Task requirements:
Transcribe all of the data, leaving nothing out and changing nothing.

☆ ☆ ☆

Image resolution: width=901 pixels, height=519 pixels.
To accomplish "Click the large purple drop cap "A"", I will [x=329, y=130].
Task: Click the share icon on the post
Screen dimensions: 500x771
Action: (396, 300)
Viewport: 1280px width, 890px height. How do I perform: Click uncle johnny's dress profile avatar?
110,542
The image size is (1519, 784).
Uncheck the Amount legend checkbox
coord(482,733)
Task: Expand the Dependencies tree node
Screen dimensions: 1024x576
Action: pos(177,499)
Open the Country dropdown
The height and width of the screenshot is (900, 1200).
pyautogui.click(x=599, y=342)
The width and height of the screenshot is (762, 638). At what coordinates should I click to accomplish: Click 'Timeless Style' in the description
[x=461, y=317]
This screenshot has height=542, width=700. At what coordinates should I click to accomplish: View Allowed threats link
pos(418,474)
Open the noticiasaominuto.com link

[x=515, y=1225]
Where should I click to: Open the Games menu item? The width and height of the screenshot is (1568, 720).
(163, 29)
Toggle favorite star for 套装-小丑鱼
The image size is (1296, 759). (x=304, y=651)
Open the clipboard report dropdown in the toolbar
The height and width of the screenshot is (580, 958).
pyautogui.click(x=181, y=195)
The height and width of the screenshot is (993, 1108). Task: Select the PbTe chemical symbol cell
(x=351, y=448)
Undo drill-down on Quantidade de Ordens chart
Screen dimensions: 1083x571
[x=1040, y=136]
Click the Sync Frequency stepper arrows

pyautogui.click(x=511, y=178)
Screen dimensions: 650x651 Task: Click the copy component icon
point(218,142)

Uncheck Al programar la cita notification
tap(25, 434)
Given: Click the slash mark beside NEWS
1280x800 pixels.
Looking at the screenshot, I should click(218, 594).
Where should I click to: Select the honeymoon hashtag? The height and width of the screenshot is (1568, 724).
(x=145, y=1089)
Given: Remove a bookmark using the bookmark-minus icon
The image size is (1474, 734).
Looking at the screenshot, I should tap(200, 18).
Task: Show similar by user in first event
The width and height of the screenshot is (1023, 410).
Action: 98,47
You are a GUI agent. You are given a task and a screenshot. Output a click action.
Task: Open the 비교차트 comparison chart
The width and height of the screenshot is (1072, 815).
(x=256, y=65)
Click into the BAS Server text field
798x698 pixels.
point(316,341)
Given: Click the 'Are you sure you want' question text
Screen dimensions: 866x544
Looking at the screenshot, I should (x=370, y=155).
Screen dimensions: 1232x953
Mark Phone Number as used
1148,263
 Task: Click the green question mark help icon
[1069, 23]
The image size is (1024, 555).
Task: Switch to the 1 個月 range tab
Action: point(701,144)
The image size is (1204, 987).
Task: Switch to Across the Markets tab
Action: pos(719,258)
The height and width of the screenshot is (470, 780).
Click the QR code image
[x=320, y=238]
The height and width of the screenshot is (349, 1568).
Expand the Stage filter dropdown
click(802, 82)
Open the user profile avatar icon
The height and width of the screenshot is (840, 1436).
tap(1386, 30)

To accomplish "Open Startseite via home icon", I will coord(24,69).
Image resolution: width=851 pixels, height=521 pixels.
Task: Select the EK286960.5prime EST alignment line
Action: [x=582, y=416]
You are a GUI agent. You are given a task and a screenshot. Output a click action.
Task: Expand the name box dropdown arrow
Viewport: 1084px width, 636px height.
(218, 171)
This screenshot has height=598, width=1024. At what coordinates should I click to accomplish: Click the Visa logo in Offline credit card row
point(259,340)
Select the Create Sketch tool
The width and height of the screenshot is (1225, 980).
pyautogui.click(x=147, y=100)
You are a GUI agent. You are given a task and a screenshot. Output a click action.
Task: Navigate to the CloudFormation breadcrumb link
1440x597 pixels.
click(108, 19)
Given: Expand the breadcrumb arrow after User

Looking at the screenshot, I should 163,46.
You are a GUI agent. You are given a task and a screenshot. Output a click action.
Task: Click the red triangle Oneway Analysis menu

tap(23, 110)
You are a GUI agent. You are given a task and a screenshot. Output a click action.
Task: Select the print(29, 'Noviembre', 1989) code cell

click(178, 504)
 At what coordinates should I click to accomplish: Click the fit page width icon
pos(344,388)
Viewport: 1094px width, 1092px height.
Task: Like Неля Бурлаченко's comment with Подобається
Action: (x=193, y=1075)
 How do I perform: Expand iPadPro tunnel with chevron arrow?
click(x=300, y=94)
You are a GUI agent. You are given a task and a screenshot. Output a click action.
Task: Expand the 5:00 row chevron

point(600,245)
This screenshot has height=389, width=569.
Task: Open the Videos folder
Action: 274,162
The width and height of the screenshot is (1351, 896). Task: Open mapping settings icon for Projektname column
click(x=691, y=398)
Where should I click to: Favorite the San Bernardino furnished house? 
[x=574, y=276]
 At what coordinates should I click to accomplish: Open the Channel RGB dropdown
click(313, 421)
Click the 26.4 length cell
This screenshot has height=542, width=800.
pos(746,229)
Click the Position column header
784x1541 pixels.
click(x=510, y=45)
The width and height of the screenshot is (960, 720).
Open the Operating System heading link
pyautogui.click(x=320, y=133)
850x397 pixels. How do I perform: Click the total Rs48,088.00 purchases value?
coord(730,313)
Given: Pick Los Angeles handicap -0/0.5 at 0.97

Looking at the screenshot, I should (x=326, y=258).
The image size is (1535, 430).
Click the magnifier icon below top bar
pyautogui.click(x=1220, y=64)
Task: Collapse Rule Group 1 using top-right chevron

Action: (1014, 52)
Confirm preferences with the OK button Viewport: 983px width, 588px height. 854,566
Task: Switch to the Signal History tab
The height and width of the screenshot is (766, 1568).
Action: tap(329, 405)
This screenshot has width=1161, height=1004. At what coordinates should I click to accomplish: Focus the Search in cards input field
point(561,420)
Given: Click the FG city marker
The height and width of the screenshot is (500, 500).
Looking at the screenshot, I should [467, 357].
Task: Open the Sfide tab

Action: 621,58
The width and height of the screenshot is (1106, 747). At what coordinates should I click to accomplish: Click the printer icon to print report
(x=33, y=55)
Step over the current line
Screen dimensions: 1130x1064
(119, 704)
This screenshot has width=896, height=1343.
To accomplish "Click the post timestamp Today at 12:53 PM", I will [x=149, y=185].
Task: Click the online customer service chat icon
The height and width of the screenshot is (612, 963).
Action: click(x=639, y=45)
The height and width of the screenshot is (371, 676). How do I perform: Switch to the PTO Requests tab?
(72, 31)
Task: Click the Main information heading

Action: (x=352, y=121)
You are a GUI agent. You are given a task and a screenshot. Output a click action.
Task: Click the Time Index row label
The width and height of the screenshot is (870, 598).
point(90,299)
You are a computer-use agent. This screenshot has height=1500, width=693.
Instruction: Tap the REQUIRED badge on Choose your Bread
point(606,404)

☆ ☆ ☆

Your solution:
Image resolution: width=901 pixels, height=519 pixels.
To accomplish "Click the large purple drop cap "A"", I will [x=329, y=130].
Task: Click the share icon on the post
Screen dimensions: 500x771
Action: (396, 300)
Viewport: 1280px width, 890px height. How do I perform: Click uncle johnny's dress profile avatar?
110,542
The image size is (1519, 784).
Uncheck the Amount legend checkbox
coord(482,733)
Task: Expand the Dependencies tree node
Screen dimensions: 1024x576
Action: pos(177,499)
Open the Country dropdown
The height and width of the screenshot is (900, 1200).
pyautogui.click(x=599, y=342)
The width and height of the screenshot is (762, 638). At what coordinates should I click to accomplish: Click 'Timeless Style' in the description
[x=461, y=317]
This screenshot has height=542, width=700. At what coordinates should I click to accomplish: View Allowed threats link
pos(418,474)
Open the noticiasaominuto.com link

[x=515, y=1225]
Where should I click to: Open the Games menu item? The width and height of the screenshot is (1568, 720).
(163, 29)
Toggle favorite star for 套装-小丑鱼
The image size is (1296, 759). (x=304, y=651)
Open the clipboard report dropdown in the toolbar
The height and width of the screenshot is (580, 958).
pyautogui.click(x=181, y=195)
The height and width of the screenshot is (993, 1108). Task: Select the PbTe chemical symbol cell
(x=351, y=448)
Undo drill-down on Quantidade de Ordens chart
Screen dimensions: 1083x571
[x=1040, y=136]
Click the Sync Frequency stepper arrows

pyautogui.click(x=511, y=178)
Screen dimensions: 650x651 Task: Click the copy component icon
point(218,142)

Uncheck Al programar la cita notification
tap(25, 434)
Given: Click the slash mark beside NEWS
1280x800 pixels.
Looking at the screenshot, I should click(218, 594).
Where should I click to: Select the honeymoon hashtag? The height and width of the screenshot is (1568, 724).
(x=145, y=1089)
Given: Remove a bookmark using the bookmark-minus icon
The image size is (1474, 734).
Looking at the screenshot, I should tap(200, 18).
Task: Show similar by user in first event
The width and height of the screenshot is (1023, 410).
Action: 98,47
You are a GUI agent. You are given a task and a screenshot. Output a click action.
Task: Open the 비교차트 comparison chart
The width and height of the screenshot is (1072, 815).
(x=256, y=65)
Click into the BAS Server text field
798x698 pixels.
point(316,341)
Given: Click the 'Are you sure you want' question text
Screen dimensions: 866x544
Looking at the screenshot, I should (x=370, y=155).
Screen dimensions: 1232x953
Mark Phone Number as used
1148,263
 Task: Click the green question mark help icon
[1069, 23]
The image size is (1024, 555).
Task: Switch to the 1 個月 range tab
Action: point(701,144)
The image size is (1204, 987).
Task: Switch to Across the Markets tab
Action: pos(719,258)
The height and width of the screenshot is (470, 780).
Click the QR code image
[x=320, y=238]
The height and width of the screenshot is (349, 1568).
Expand the Stage filter dropdown
click(802, 82)
Open the user profile avatar icon
The height and width of the screenshot is (840, 1436).
tap(1386, 30)

To accomplish "Open Startseite via home icon", I will coord(24,69).
Image resolution: width=851 pixels, height=521 pixels.
Task: Select the EK286960.5prime EST alignment line
Action: [x=582, y=416]
You are a GUI agent. You are given a task and a screenshot. Output a click action.
Task: Expand the name box dropdown arrow
Viewport: 1084px width, 636px height.
(218, 171)
This screenshot has height=598, width=1024. At what coordinates should I click to accomplish: Click the Visa logo in Offline credit card row
point(259,340)
Select the Create Sketch tool
The width and height of the screenshot is (1225, 980).
pyautogui.click(x=147, y=100)
You are a GUI agent. You are given a task and a screenshot. Output a click action.
Task: Navigate to the CloudFormation breadcrumb link
1440x597 pixels.
click(108, 19)
Given: Expand the breadcrumb arrow after User

Looking at the screenshot, I should 163,46.
You are a GUI agent. You are given a task and a screenshot. Output a click action.
Task: Click the red triangle Oneway Analysis menu

tap(23, 110)
You are a GUI agent. You are given a task and a screenshot. Output a click action.
Task: Select the print(29, 'Noviembre', 1989) code cell

click(178, 504)
 At what coordinates should I click to accomplish: Click the fit page width icon
pos(344,388)
Viewport: 1094px width, 1092px height.
Task: Like Неля Бурлаченко's comment with Подобається
Action: (x=193, y=1075)
 How do I perform: Expand iPadPro tunnel with chevron arrow?
click(x=300, y=94)
You are a GUI agent. You are given a task and a screenshot. Output a click action.
Task: Expand the 5:00 row chevron

point(600,245)
This screenshot has height=389, width=569.
Task: Open the Videos folder
Action: 274,162
The width and height of the screenshot is (1351, 896). Task: Open mapping settings icon for Projektname column
click(x=691, y=398)
Where should I click to: Favorite the San Bernardino furnished house? 
[x=574, y=276]
 At what coordinates should I click to accomplish: Open the Channel RGB dropdown
click(313, 421)
Click the 26.4 length cell
This screenshot has height=542, width=800.
pos(746,229)
Click the Position column header
784x1541 pixels.
click(x=510, y=45)
The width and height of the screenshot is (960, 720).
Open the Operating System heading link
pyautogui.click(x=320, y=133)
850x397 pixels. How do I perform: Click the total Rs48,088.00 purchases value?
coord(730,313)
Given: Pick Los Angeles handicap -0/0.5 at 0.97

Looking at the screenshot, I should (x=326, y=258).
The image size is (1535, 430).
Click the magnifier icon below top bar
pyautogui.click(x=1220, y=64)
Task: Collapse Rule Group 1 using top-right chevron

Action: (1014, 52)
Confirm preferences with the OK button Viewport: 983px width, 588px height. 854,566
Task: Switch to the Signal History tab
The height and width of the screenshot is (766, 1568).
Action: tap(329, 405)
This screenshot has width=1161, height=1004. At what coordinates should I click to accomplish: Focus the Search in cards input field
point(561,420)
Given: Click the FG city marker
The height and width of the screenshot is (500, 500).
Looking at the screenshot, I should [467, 357].
Task: Open the Sfide tab

Action: 621,58
The width and height of the screenshot is (1106, 747). At what coordinates should I click to accomplish: Click the printer icon to print report
(x=33, y=55)
Step over the current line
Screen dimensions: 1130x1064
(119, 704)
This screenshot has width=896, height=1343.
To accomplish "Click the post timestamp Today at 12:53 PM", I will [x=149, y=185].
Task: Click the online customer service chat icon
The height and width of the screenshot is (612, 963).
Action: click(x=639, y=45)
The height and width of the screenshot is (371, 676). How do I perform: Switch to the PTO Requests tab?
(72, 31)
Task: Click the Main information heading

Action: (x=352, y=121)
You are a GUI agent. You are given a task and a screenshot. Output a click action.
Task: Click the Time Index row label
The width and height of the screenshot is (870, 598).
point(90,299)
You are a computer-use agent. This screenshot has height=1500, width=693.
Instruction: Tap the REQUIRED badge on Choose your Bread
point(606,404)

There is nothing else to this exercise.